Palang Merah Tiongkok Donasi Rp3 Miliar untuk Korban Gempa Sulteng

Tiongkok (Foto: Internet)

Kedutaan Besar Tiongkok di Jakarta mengumumkan melalui laman resminya id.china-embassy.org pada Minggu (30/9) bahwa Palang Merah China memutuskan memberikan bantuan tunai Rp3 miliar melalui PMI untuk penanggulangan bencana gempa bumi dan tsunami di Palu yang telah menelan korban 832 jiwa meninggal dunia dan ratusan lainnya luka-luka.

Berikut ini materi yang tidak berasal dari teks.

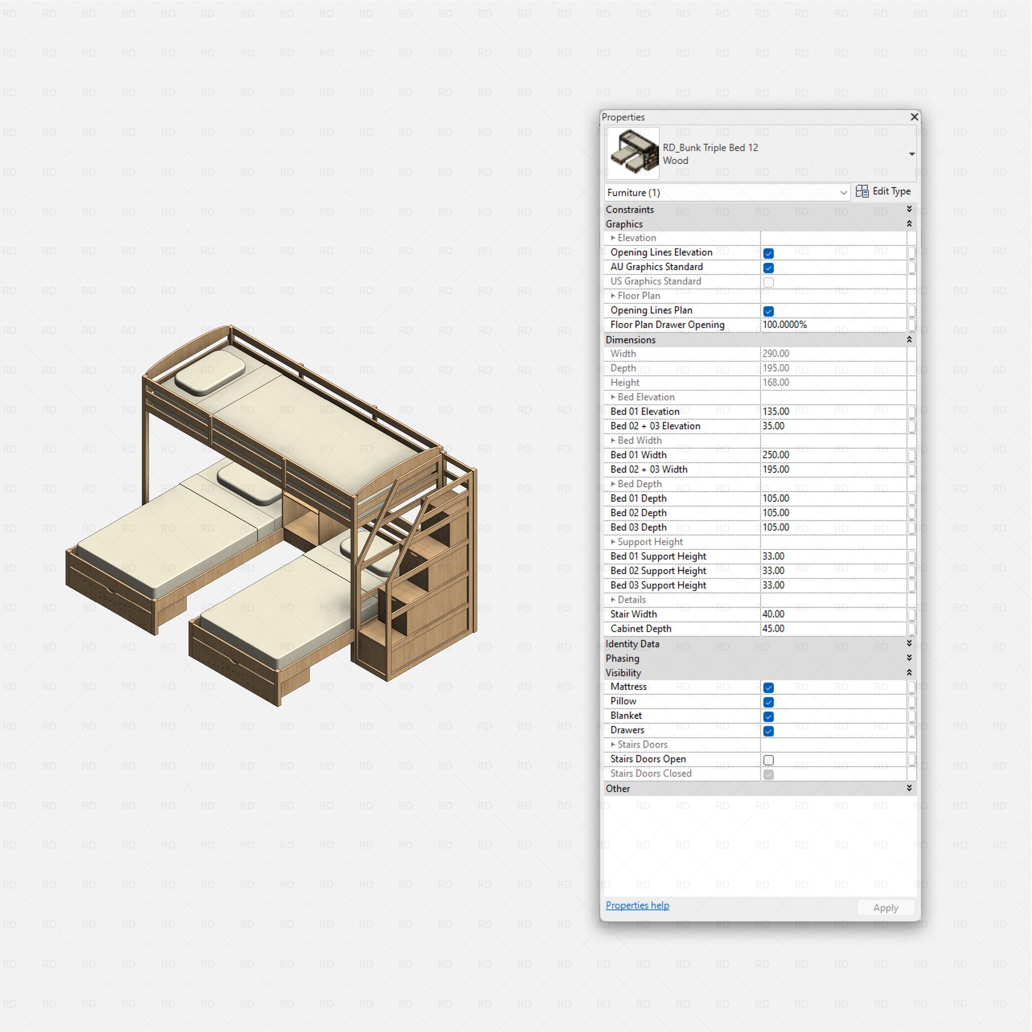Expand the Other section chevron
Viewport: 1032px width, 1032px height.
909,788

Sebelumnya, pada hari yang sama, Minggu (30/9), Presiden Tiongkok  Xi Jinping telah mengirim surat kepada Presiden Joko Widodo untuk menyampaikan duka cita terkait bencana gempa dan tsunami di Sulawesi Tengah.

“Saya terkejut mengetahui adanya gempa bumi besar dan tsunami yang menimpa Provinsi Sulawesi Tengah dan bersedih atas banyaknya korban jiwa dan kerusakan yang ditimbulkan,” kata Xi seperti dikutip dari surat yang dirilis Kedubes Tiongkok di Jakarta, sebagaimana dilansir Antara.

Atas nama pemerintah dan rakyat Tiongkok , Presiden Xi juga menyampaikan belasungkawa dan simpati yang mendalam kepada para keluarga korban yang meninggal dunia, serta korban yang mengalami luka-luka.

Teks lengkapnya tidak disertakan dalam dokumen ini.